[MATERIALS PROVIDED Boundary: Start]

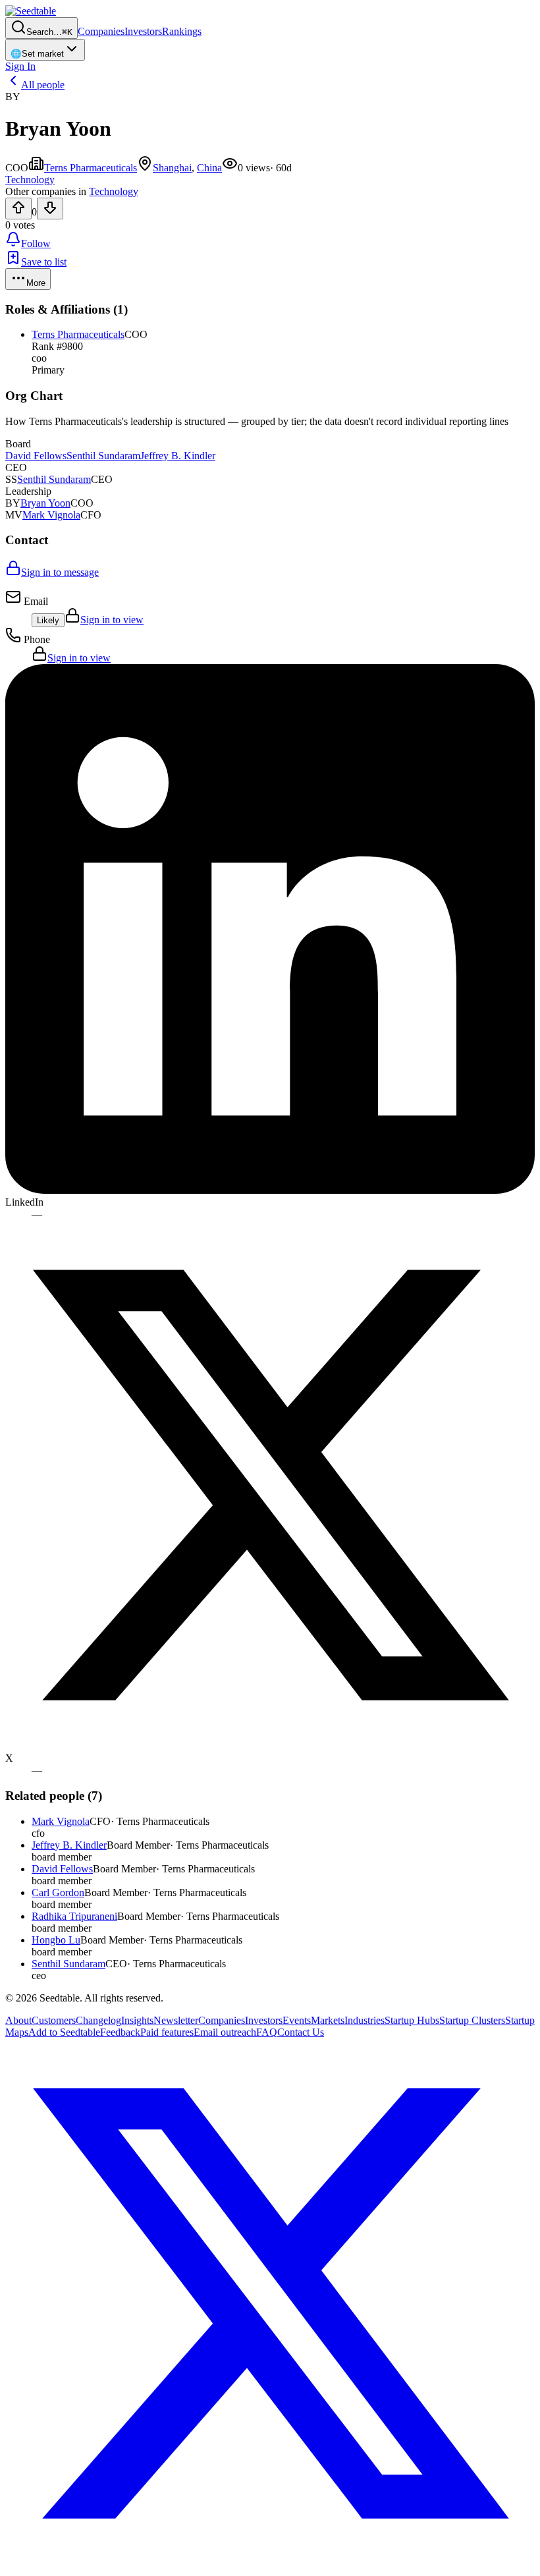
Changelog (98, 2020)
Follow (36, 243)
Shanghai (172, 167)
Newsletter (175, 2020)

[MATERIALS PROVIDED Boundary: End]
[MATERIALS PROVIDED Boundary: Start]

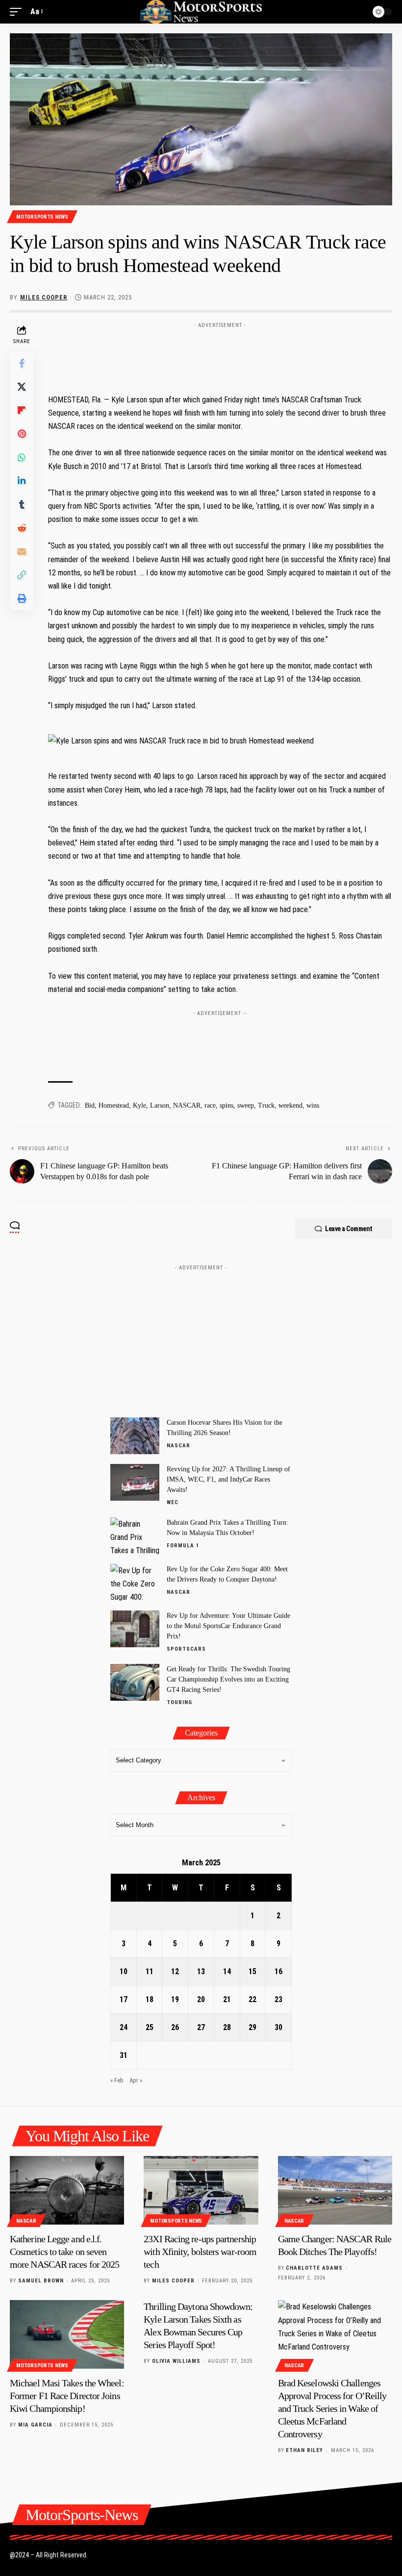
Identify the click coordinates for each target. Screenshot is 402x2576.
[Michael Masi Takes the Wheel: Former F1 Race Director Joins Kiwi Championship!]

[MATERIALS PROVIDED Boundary: End]
[MATERIALS PROVIDED Boundary: Start]

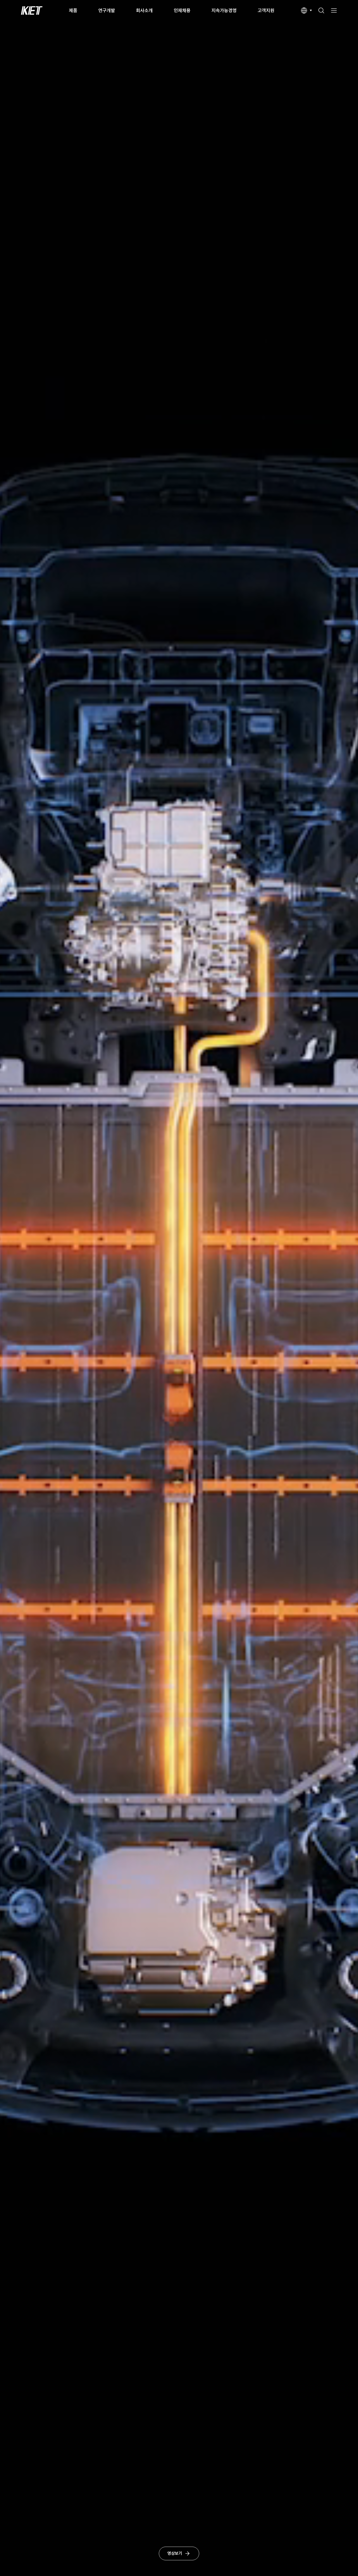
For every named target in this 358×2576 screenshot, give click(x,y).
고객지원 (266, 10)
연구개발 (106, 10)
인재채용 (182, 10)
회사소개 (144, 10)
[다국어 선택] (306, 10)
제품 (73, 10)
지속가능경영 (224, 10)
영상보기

[MATERIALS PROVIDED Boundary: End]

TASK INSTRUCTIONS
Starting at the line that has "Identify the click" and ending at the line that has "[Michael Masi Takes", please write out the lines above exactly, leaving out all others.

TASK ANSWER
Identify the click coordinates for each target. Screenshot is 402x2576.
[Michael Masi Takes the Wheel: Former F1 Race Director Joins Kiwi Championship!]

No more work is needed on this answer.